An API server named kube-apiserver which exposes the Kubernetes API and acts as the front end for the control plane
A scheduler named kube-scheduler which assigns newly created pods to available nodes based on scheduling criteria such as resource requirements, affinity and anti-affinity, and so on
A controller manager named kube-controller-manager which responds to node health events and other tasks
A key-value store named etcd which backs all cluster data
A cloud controller manager, logically named cloud-controller-manager, that links the cluster into Azure (this is the primary difference between Kubernetes on-premises and any cloud-managed Kubernetes)

We look to the API server when we need to enforce and validate a policy. For example, let's say we want to set limits on container CPU and memory usage. This is a good idea to protect against resource exhaustion attacks, and it's a generally good practice to set resource limits on cloud compute anyways. This configuration comes from the container spec - lines 53-54 in this example YAML template:

In this case, I didn't specify any limit on CPU or memory usage for this container. Defender for Cloud will flag this as a recommendation that we can delegate, remediate, automate via a Logic App, or deny outright:

It's not hard to imagine how Defender for Cloud can identify affected containers - it's simply looking for quota values populated in the container spec. But Defender for Cloud is also giving us the option to enforce this recommendation by denying the deployment of any container with no specified resource limit. How does this work? To answer this, we need to dive into Gatekeeper.

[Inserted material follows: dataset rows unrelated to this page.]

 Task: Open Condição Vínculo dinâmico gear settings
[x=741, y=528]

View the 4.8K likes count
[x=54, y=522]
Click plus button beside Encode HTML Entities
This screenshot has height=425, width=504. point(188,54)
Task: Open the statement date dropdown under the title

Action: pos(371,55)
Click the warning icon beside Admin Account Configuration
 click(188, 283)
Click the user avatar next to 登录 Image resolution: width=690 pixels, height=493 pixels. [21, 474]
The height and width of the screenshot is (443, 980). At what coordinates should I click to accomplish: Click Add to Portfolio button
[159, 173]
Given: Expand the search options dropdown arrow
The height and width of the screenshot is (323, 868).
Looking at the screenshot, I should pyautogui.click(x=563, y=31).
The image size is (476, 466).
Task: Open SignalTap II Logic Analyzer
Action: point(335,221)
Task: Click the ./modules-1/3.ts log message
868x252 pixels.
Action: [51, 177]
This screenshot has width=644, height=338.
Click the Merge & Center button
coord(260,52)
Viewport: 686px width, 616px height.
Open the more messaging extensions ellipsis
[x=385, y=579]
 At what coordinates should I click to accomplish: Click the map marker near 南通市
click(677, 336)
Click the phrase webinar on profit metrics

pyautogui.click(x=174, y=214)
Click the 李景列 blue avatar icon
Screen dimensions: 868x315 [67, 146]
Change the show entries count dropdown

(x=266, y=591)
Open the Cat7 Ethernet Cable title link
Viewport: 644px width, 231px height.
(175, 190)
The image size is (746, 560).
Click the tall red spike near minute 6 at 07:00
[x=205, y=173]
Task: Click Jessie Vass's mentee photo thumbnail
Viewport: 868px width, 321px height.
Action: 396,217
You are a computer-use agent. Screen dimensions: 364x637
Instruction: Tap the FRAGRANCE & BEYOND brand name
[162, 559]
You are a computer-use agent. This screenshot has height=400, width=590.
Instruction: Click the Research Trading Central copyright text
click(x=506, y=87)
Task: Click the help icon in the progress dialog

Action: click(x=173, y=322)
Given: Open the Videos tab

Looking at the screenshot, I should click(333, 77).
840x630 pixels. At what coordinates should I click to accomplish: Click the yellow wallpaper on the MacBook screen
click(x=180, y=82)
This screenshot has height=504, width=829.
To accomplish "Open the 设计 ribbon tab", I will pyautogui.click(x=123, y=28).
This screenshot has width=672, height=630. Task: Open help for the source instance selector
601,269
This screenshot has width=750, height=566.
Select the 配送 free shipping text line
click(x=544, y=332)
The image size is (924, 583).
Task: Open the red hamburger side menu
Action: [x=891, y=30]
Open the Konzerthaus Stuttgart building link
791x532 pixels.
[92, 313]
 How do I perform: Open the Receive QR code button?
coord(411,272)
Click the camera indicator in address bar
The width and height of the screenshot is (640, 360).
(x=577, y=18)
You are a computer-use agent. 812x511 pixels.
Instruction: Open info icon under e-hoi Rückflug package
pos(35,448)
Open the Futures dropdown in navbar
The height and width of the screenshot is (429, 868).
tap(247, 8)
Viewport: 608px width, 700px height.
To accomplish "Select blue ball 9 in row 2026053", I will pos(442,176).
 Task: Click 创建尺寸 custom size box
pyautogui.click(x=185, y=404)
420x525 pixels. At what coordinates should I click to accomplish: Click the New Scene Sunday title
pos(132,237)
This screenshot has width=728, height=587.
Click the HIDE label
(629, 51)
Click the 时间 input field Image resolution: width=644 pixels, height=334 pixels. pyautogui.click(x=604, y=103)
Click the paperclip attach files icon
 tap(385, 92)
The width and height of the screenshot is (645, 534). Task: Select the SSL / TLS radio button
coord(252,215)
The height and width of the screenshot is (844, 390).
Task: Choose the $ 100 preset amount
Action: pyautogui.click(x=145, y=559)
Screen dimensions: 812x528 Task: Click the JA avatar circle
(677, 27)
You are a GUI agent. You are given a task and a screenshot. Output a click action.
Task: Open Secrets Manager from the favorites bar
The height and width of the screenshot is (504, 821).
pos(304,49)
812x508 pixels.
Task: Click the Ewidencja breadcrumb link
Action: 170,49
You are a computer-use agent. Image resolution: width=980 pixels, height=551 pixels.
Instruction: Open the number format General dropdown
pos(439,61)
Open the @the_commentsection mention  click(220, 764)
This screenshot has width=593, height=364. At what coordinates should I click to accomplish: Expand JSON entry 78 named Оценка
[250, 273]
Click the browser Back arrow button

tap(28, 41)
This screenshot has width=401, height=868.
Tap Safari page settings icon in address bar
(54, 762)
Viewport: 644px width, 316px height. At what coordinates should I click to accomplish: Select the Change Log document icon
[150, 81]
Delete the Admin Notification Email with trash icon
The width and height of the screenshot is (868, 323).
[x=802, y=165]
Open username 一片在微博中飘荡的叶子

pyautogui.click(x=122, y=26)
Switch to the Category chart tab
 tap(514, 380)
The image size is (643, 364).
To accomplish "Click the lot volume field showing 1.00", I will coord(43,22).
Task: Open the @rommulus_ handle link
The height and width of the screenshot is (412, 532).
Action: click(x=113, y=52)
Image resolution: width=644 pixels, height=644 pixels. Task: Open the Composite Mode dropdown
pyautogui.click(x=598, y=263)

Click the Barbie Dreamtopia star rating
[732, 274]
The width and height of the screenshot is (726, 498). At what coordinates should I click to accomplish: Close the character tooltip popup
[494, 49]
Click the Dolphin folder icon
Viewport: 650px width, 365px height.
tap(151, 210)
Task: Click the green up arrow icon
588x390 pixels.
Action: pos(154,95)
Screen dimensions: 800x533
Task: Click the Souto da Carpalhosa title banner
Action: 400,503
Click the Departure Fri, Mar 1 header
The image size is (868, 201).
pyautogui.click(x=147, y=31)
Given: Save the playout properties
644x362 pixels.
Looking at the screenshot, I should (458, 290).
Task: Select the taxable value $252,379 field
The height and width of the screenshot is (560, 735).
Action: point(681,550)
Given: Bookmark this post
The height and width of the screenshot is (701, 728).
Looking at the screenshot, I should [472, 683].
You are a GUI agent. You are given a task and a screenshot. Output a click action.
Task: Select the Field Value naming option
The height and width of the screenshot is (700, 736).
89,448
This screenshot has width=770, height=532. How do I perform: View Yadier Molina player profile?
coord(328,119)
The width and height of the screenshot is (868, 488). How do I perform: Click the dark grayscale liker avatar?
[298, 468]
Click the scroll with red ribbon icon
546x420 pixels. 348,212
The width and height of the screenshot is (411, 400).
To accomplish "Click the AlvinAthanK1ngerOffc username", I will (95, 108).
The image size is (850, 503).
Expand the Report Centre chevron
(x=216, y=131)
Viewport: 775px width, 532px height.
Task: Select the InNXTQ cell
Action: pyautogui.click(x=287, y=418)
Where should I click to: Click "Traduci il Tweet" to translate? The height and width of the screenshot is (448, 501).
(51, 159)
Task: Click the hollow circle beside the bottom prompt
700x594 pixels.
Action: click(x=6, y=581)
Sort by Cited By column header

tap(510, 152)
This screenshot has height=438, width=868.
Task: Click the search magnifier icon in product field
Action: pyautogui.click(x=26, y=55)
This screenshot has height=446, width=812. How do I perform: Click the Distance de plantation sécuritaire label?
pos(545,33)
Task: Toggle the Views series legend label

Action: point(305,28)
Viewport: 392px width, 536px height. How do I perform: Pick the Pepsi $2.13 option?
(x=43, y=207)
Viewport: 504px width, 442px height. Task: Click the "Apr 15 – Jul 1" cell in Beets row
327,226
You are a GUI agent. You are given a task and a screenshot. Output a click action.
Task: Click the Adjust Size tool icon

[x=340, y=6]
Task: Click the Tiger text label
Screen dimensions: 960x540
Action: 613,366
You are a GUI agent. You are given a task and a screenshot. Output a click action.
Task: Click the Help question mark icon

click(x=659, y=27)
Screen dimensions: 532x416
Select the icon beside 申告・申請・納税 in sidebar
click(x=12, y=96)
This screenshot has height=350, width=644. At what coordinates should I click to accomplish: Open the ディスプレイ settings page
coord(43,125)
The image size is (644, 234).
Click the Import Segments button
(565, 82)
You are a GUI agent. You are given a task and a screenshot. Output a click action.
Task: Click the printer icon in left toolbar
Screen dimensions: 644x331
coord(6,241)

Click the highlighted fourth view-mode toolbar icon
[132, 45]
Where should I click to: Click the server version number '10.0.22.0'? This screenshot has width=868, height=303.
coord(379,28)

Defender for Containers enforces Azure Policy through an add-on called Azure Policy for Kubernetes. This is deployed as an Arc-enabled Kubernetes extension in AWS, GCP, and on-premises environments and as a native AKS add-on in Azure. The add-on is powered by a Gatekeeper pod deployed into a single node in the cluster.

Gatekeeper is a widely deployed solution that allows us to decouple policy decisions from the Kubernetes API server. Our built-in and custom benchmark policies are translated into "CustomResourceDefinition" (CRD) policies that are executed by Gatekeeper's policy engine. Kubernetes includes admission controllers that can view and/or modify authenticated, authorized requests to create, modify, and delete objects in the Kubernetes environment. There are dozens of admission controllers in the Kubernetes API server, but there are two that we specifically rely on for Gatekeeper enforcement. First, the MutatingAdmissionWebhook is a controller that calls mutating webhooks - in serial, one after another - to read and modify the pending request. Second, the ValidatingAdmissionWebhook controller goes into action during the final validation phase of the operation and calls validating webhooks in parallel to inspect the request. A validating webhook can reject the request which will deny creation, modification, or deletion of the resource. Because the validating controller is invoked after all object modifications are complete, we use validating admission webhooks to guarantee that we are inspecting the final state of an object.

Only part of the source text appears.